**Extracted entries**
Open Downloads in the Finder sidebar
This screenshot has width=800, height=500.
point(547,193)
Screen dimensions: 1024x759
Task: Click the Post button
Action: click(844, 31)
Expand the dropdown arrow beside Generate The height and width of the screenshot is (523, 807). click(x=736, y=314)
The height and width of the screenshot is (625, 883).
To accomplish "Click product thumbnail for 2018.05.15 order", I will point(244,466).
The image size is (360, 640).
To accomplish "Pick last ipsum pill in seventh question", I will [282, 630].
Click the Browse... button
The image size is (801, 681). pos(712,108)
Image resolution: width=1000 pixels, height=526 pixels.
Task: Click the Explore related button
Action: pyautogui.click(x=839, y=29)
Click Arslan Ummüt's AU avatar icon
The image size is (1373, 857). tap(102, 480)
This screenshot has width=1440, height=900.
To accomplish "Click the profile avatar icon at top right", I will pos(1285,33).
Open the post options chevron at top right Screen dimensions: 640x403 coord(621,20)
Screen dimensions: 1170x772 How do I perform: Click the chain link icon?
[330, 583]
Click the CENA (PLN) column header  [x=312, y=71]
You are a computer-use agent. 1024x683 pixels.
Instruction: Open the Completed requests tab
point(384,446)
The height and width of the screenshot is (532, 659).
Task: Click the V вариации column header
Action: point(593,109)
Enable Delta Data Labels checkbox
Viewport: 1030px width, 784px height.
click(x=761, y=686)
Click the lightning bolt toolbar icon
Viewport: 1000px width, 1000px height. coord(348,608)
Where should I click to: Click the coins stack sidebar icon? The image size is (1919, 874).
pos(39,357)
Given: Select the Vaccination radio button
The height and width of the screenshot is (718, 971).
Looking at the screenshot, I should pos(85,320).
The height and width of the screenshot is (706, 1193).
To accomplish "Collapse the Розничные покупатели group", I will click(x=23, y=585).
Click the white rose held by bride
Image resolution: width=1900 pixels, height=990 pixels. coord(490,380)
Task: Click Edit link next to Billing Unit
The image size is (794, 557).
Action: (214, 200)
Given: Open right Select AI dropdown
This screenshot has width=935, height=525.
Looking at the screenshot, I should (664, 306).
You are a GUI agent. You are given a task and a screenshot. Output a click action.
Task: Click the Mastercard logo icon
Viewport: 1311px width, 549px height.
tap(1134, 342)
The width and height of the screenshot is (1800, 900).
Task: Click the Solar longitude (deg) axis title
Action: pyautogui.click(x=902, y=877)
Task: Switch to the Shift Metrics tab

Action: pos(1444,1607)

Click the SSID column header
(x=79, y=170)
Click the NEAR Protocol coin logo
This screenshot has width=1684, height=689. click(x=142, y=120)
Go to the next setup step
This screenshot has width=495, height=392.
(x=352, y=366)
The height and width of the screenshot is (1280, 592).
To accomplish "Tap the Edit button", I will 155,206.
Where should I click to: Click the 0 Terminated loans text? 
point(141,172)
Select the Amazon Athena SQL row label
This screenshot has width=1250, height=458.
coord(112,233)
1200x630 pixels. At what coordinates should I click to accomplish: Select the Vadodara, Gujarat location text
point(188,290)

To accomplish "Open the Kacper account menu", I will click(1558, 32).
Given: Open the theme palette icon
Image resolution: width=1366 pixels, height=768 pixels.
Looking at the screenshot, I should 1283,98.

**Aim of the task**
Every line from the top of the material through the line containing "Open the post" must be transcribed exactly, and no other line may appear.

**The answer**
Open Downloads in the Finder sidebar
This screenshot has width=800, height=500.
point(547,193)
Screen dimensions: 1024x759
Task: Click the Post button
Action: click(844, 31)
Expand the dropdown arrow beside Generate The height and width of the screenshot is (523, 807). click(x=736, y=314)
The height and width of the screenshot is (625, 883).
To accomplish "Click product thumbnail for 2018.05.15 order", I will point(244,466).
The image size is (360, 640).
To accomplish "Pick last ipsum pill in seventh question", I will [282, 630].
Click the Browse... button
The image size is (801, 681). pos(712,108)
Image resolution: width=1000 pixels, height=526 pixels.
Task: Click the Explore related button
Action: pyautogui.click(x=839, y=29)
Click Arslan Ummüt's AU avatar icon
The image size is (1373, 857). tap(102, 480)
This screenshot has width=1440, height=900.
To accomplish "Click the profile avatar icon at top right", I will pos(1285,33).
Open the post options chevron at top right Screen dimensions: 640x403 coord(621,20)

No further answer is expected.